## Work instructions:
Wherever the string "Identify" shows up in the data below, copy the whole line.

(Stored records)
== Segment start ==

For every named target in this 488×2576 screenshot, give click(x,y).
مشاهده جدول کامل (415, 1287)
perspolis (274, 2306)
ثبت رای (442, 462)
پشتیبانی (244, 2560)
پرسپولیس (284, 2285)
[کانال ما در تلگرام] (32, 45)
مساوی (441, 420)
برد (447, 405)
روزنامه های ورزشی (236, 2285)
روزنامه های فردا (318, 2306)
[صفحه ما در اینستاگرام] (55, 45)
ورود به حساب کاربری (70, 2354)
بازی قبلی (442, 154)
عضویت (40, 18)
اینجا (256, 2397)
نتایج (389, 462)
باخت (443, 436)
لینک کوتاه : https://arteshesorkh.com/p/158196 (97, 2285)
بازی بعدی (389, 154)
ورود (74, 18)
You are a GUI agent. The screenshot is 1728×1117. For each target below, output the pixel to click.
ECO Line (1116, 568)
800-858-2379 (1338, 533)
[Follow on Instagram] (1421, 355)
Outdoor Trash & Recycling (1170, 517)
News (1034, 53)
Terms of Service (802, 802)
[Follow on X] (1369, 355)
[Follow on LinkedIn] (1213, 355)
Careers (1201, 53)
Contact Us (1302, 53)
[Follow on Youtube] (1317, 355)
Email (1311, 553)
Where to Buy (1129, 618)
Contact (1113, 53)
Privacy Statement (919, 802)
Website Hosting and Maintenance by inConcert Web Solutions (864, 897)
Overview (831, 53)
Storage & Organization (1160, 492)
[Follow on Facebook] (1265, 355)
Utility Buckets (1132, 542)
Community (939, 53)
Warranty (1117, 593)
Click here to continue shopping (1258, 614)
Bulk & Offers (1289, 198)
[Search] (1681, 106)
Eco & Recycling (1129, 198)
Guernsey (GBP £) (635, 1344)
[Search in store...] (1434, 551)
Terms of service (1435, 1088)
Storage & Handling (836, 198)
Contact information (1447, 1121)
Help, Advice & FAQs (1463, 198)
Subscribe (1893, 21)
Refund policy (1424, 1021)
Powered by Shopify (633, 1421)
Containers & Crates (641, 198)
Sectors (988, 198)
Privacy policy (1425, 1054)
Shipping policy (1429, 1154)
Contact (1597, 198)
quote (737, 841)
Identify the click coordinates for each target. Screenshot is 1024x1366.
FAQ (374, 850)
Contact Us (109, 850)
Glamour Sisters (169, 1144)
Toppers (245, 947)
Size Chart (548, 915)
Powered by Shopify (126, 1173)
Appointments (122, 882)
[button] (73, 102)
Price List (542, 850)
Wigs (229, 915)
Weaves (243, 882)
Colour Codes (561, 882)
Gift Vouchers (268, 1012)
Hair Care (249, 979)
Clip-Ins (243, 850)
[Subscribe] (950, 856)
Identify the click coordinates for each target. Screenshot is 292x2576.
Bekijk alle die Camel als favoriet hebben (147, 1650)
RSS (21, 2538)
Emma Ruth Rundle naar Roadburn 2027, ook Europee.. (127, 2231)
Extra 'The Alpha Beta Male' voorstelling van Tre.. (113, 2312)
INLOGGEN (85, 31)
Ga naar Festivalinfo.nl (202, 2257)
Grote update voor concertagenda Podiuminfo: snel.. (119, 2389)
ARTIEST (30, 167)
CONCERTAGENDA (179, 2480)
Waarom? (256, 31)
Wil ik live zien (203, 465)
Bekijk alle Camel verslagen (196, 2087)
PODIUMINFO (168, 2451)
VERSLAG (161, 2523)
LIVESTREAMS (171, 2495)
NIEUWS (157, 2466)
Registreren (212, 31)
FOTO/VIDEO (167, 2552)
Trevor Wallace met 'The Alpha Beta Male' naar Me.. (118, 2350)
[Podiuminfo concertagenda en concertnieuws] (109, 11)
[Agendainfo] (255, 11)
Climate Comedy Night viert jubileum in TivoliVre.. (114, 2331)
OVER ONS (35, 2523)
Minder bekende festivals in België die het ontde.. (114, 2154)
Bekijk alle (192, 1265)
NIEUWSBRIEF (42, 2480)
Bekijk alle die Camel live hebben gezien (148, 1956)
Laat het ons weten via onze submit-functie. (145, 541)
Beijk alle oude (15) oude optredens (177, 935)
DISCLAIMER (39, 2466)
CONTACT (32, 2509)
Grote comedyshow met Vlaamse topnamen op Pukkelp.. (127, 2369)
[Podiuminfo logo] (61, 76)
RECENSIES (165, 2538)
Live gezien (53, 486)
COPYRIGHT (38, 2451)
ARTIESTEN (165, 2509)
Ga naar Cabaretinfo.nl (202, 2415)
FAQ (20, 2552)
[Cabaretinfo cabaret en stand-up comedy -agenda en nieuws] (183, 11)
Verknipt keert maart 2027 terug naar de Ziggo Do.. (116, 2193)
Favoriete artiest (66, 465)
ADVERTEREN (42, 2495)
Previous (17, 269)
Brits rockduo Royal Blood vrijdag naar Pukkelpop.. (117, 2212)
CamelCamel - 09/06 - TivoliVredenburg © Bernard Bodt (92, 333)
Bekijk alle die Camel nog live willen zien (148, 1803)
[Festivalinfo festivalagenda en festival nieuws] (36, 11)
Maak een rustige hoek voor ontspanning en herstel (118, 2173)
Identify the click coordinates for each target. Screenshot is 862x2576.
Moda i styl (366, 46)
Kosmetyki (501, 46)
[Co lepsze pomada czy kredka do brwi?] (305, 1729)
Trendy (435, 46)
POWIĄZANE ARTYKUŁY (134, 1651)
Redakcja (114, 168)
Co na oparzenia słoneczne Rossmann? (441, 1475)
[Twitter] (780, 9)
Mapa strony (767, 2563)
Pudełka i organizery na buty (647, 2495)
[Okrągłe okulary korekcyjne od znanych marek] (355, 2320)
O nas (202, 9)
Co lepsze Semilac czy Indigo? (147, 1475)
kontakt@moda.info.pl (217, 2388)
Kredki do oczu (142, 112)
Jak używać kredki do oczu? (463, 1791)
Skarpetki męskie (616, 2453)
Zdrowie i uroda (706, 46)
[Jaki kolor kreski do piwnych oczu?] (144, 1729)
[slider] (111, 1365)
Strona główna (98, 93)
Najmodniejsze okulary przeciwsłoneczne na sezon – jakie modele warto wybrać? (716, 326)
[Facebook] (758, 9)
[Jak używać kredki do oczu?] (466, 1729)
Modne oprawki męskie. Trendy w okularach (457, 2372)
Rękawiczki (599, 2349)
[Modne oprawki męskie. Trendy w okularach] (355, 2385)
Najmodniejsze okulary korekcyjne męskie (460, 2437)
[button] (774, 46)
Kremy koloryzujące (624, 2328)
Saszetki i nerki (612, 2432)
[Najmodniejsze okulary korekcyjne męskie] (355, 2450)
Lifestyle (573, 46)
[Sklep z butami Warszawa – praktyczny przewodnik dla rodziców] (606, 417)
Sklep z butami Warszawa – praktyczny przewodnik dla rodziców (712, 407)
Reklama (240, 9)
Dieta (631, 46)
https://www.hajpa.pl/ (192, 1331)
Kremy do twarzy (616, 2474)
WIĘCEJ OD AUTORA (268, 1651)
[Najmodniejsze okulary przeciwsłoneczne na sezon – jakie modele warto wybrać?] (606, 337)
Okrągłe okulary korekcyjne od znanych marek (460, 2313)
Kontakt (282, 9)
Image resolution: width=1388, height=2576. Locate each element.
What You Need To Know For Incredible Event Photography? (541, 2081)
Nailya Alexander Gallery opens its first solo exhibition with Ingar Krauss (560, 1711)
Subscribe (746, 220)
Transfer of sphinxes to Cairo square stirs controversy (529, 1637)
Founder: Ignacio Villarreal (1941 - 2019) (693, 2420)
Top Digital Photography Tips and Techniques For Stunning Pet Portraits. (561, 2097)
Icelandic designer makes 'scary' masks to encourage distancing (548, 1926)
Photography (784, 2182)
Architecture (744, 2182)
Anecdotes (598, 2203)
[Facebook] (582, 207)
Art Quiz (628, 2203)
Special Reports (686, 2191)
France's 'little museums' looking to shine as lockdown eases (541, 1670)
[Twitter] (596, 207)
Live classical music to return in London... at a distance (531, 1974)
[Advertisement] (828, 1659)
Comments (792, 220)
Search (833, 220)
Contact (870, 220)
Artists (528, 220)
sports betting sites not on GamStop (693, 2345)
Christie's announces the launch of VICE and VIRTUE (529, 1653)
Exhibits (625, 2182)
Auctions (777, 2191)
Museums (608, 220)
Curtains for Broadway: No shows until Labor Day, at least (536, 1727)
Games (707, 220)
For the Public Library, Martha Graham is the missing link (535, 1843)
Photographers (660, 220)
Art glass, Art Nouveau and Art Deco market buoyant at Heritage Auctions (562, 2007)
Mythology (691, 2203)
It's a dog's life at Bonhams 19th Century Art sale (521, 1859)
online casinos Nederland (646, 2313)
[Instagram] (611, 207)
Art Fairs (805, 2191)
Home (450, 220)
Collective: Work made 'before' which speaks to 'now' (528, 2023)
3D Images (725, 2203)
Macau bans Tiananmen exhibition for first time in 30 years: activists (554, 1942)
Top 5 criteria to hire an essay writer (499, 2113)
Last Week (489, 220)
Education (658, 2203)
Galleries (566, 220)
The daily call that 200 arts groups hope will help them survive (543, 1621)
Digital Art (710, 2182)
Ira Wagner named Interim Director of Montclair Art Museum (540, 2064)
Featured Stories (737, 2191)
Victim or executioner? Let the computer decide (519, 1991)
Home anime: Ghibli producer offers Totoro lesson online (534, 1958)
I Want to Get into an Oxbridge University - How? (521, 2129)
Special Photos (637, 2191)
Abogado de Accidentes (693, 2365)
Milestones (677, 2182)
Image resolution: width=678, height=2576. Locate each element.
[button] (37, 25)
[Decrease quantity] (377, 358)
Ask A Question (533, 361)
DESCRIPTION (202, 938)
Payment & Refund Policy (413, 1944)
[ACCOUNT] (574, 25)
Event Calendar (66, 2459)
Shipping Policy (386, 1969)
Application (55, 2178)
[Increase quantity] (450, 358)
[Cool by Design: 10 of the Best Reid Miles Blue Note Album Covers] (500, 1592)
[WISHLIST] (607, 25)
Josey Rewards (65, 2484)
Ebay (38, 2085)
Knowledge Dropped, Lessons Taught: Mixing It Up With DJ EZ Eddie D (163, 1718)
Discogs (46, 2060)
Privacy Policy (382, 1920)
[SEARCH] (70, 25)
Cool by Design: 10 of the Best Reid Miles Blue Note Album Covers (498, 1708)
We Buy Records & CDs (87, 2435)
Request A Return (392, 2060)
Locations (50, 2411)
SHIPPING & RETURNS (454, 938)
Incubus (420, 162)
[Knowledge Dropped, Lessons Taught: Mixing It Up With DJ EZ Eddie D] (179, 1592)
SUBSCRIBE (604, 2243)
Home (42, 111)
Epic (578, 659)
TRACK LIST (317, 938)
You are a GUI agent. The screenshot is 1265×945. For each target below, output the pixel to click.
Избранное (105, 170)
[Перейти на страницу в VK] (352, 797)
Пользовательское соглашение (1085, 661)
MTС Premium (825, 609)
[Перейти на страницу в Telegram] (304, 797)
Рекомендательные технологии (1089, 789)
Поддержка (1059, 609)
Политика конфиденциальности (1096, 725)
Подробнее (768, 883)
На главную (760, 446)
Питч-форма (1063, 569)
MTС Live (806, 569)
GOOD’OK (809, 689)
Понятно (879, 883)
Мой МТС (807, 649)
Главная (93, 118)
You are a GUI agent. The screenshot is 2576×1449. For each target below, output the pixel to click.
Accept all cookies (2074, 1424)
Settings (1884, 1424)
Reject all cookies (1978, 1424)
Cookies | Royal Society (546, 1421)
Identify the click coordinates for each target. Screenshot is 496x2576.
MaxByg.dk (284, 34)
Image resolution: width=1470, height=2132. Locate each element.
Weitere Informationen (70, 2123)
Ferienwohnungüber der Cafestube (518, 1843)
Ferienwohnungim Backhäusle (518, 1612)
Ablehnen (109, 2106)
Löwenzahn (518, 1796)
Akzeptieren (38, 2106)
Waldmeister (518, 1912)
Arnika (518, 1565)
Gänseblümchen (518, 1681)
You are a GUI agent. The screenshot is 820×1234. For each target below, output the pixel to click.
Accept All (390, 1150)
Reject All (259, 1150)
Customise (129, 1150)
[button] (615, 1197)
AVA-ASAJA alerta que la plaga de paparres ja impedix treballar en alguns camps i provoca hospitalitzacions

== Segment end ==

## Completed task:
Identify the click coordinates for each target. Screenshot is 1024x1366.
Identify the click coordinates for each target. Screenshot is 292x2576.
Identify the click coordinates for each target. Screenshot is 862x2576.
Identify the click coordinates for each target. Screenshot is 496x2576.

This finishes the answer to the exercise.